Kate Ferdinand shared an image of her post-baby body 10 days after giving birth and said she didn't recognise her own body.
The former The Only Way is Essex star, 32, welcomed her second child, a daughter, Shae, with her husband Rio Ferdinand, 44, in July and shared that her newborn baby was born with congenital pneumonia.
Now Kate has shared a candid video documenting the lead up to the birth, as well as the emotional aftermath of her arrival via c-section.
In the footage, shared on her YouTube channel Blended, Kate can be seen posing in her underwear as she discussed the reality of her post-pregnancy body.
Filming herself as she stood in front of a mirror in her dressing room, Kate said: "This is what a real body looks like after giving birth. God it's been a whirlwind. My recovery has been good but I am still really emotional and I am getting annoyed at everyone because I can't do things."
She continued: “It's a lot going on. I can't believe my body created this but I also don't recognise myself or my body, it is such a big adjustment. But this is our last baby so I am just trying to enjoy every minute of things."

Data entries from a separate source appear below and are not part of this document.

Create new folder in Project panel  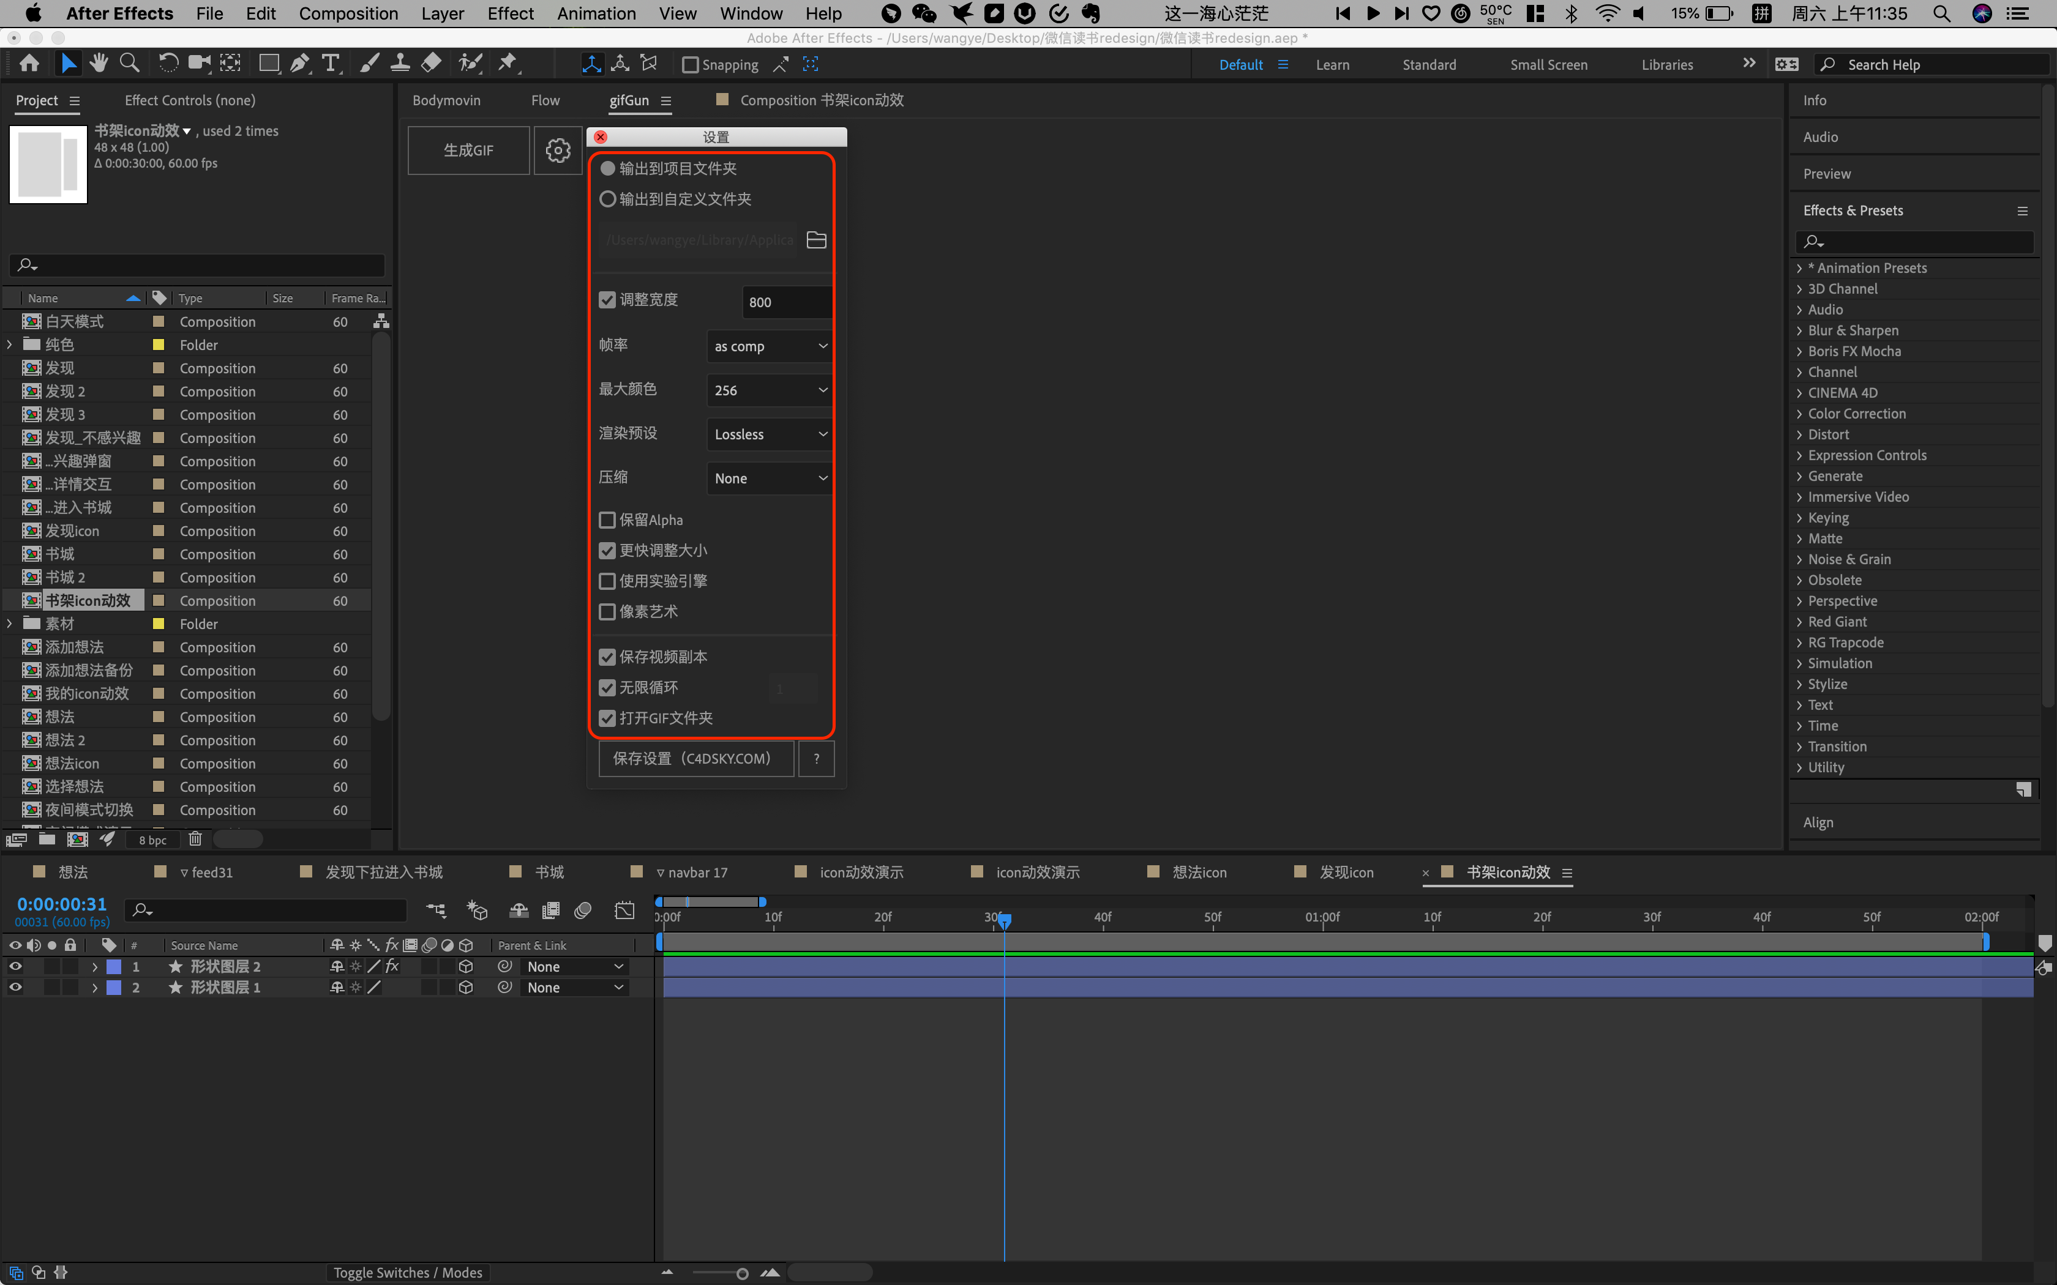(47, 840)
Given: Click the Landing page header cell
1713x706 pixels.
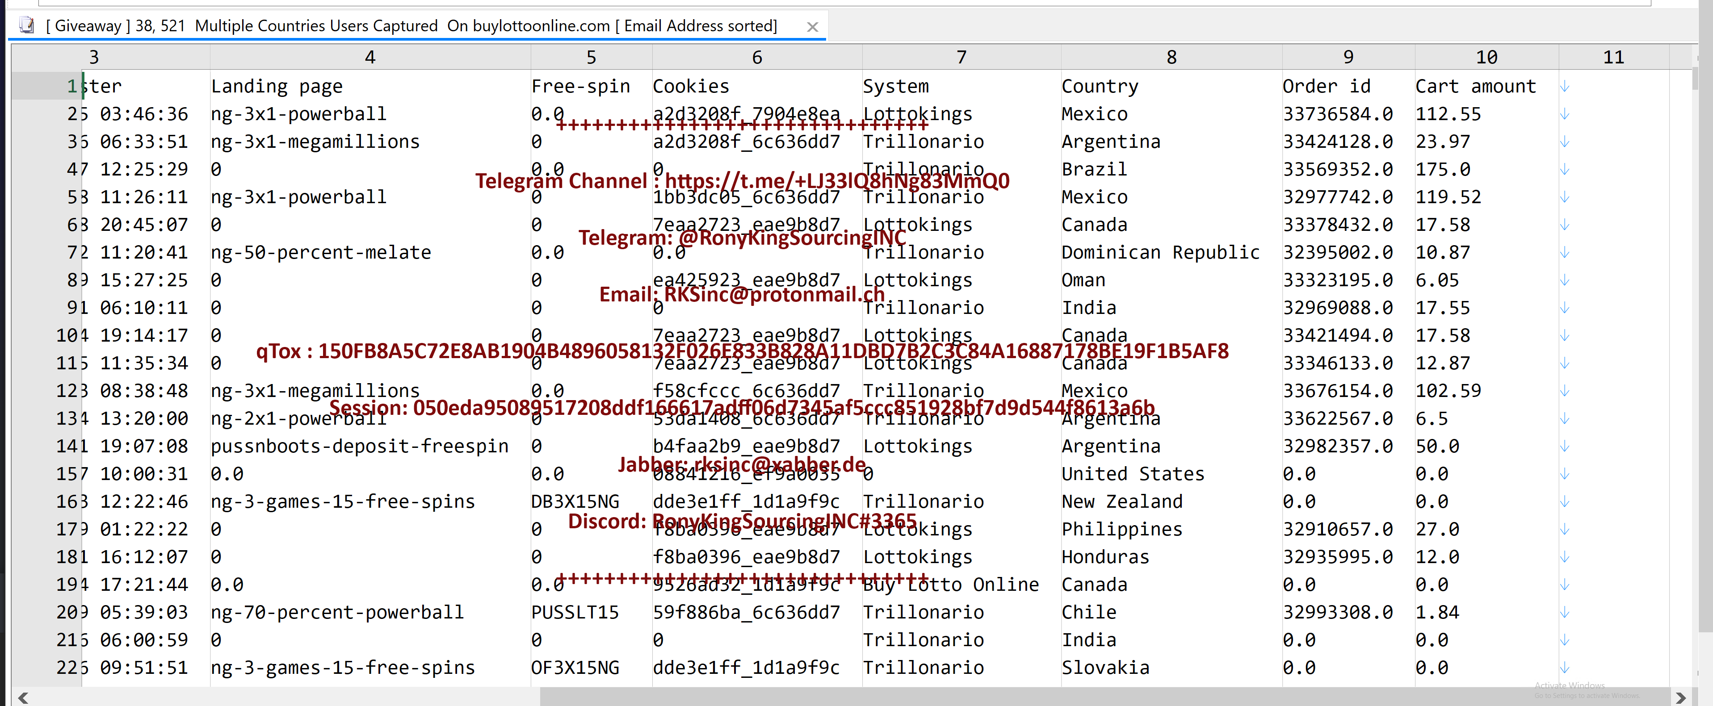Looking at the screenshot, I should click(x=277, y=86).
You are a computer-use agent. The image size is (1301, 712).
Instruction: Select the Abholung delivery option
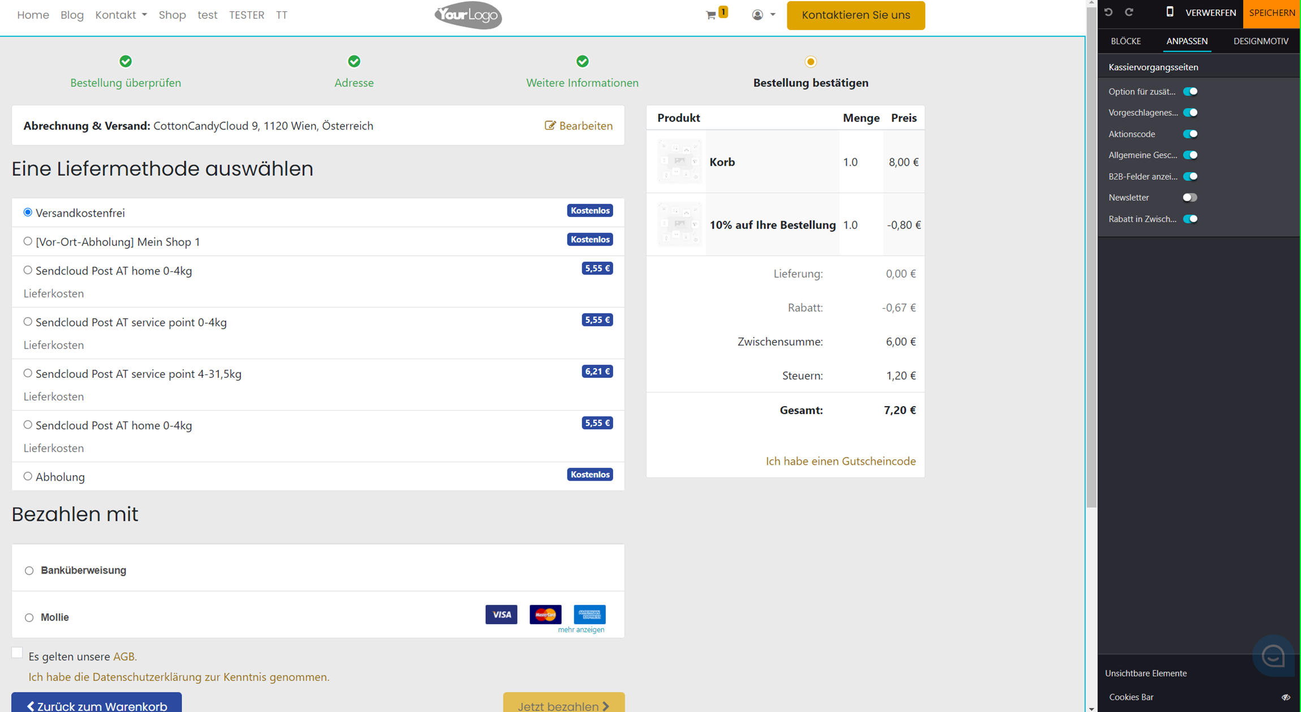28,477
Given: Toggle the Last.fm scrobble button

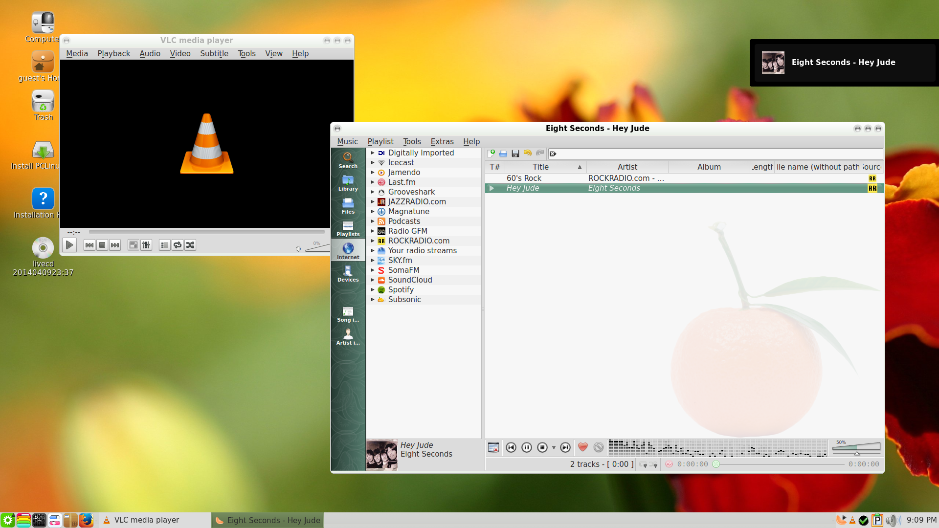Looking at the screenshot, I should (x=669, y=464).
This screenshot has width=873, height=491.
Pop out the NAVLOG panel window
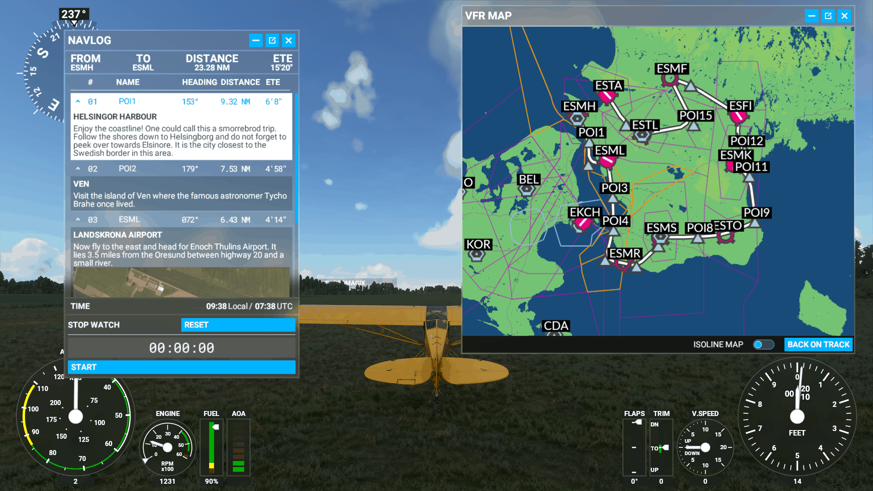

The reality star joins a slew of celebrity mothers who have felt empowered to share snaps of their postpartum bodies as part of the body positivity movement, including ex-Love Islander Molly-Mae Hague, singer Jessie J, model Ashley Graham, and TV star Stacey Solomon.
Most recently former Love Island contestant Montana Brown was praised for sharing a bikini photo of herself just seven weeks after giving birth to her and partner Mark O’Connor’s son, Jude.
This summer, 33-year-old Loose Women presenter Solomon also shared a series of selfies that showed her wearing bikinis, swimsuits and cover-ups, four months after she welcomed her fifth child.
Jessie J also decided to celebrate and normalise sharing postpartum bodies, posting a topless snap of herself just 11 days after giving birth to her first child.
She shared a black-and-white photograph of herself and wrote an inspirational caption about embracing her body after pregnancy, both for herself and for "any one else that needs to read this".
"Take your time. Be easy on yourself, your body AND your mind. Remember you are in recovery and don't forget to also remind those around you. Celebrate your new body," she told her followers.
However, for new mothers who aren't celebrities or influencers, seeing other women's postpartum bodies can sometimes spark insecurity or the urge to compare themselves to one another.
Watch: Kate Ferdinand talks about being judged, never feeling good enough and how meeting Rio changed her outlook
Why are so many celebrities sharing what their bodies look like after giving birth?
Georgina Sturmer, a counsellor who specialises in working with women, says that more celebrities feel empowered to show their postpartum bodies as people are more open to seeing different body types on social media.
"Our culture is changing and we talk more openly about many of the taboo aspects of our life experience," she explains. "This includes stories and images around menstruation, pregnancy, miscarriage, fertility, menopause and the postnatal period."
Sturmer adds that seeing "unfiltered, real-life images of postpartum bodies" can be help more people "expand our understanding of what is considered to be normal and acceptable as part of the rite of passage of giving birth".
"It's not just about mothers seeing these images themselves. It's also about knowing that everyone around us is getting used to seeing the reality of the postpartum body."
Why might it be uncomfortable for some women to see celebrities’ postpartum bodies?
Although the snaps shared by celebrities have good intentions and are meant to empower their fans, some people might find the postpartum period to be a "time of vulnerability" and "of shifting identity", Sturmer says.
"For many women, our sense of who we are is linked with the reflection that we see in the mirror. During pregnancy, our changing shape and size is prized in society, with images of pregnant women 'blooming' and 'glowing'," she says.
Read more: My postpartum psychosis left me so unwell I forgot I’d had a baby (Yahoo Life UK, 7-min read)
"However, there simply isn’t the same narrative when we consider the postpartum body. We might be a different shape or size than we used to be. Or covered with stretch marks, leaking breasts, or scars from birth. These changes might stay with us for the rest of our lives."
While seeing celebrities celebrate their postpartum bodies can help remind new mothers to be accepting of how they look, they can sometimes also "add to the pressure that we pile on ourselves", Sturmer adds.
"We might still not measure up to the image of postpartum beauty that they display on screen. And this could make us feel more self-critical or pressured to 'bounce back' to our pre-baby selves."
How can new mothers overcome this pressure?
Sturmer urges new mums to remember that "comparison is the thief of joy" if they find themselves comparing their bodies to that of celebrities on social media.
"While these photos might be positive in promoting real-life, unfiltered images for us all, it's important to stay grounded and accepting of your own reality," she advises.
"Remember that everyone is different, our prenatal bodies, our birth experience, and the time and capacity that we have to look after ourselves while also looking after a baby."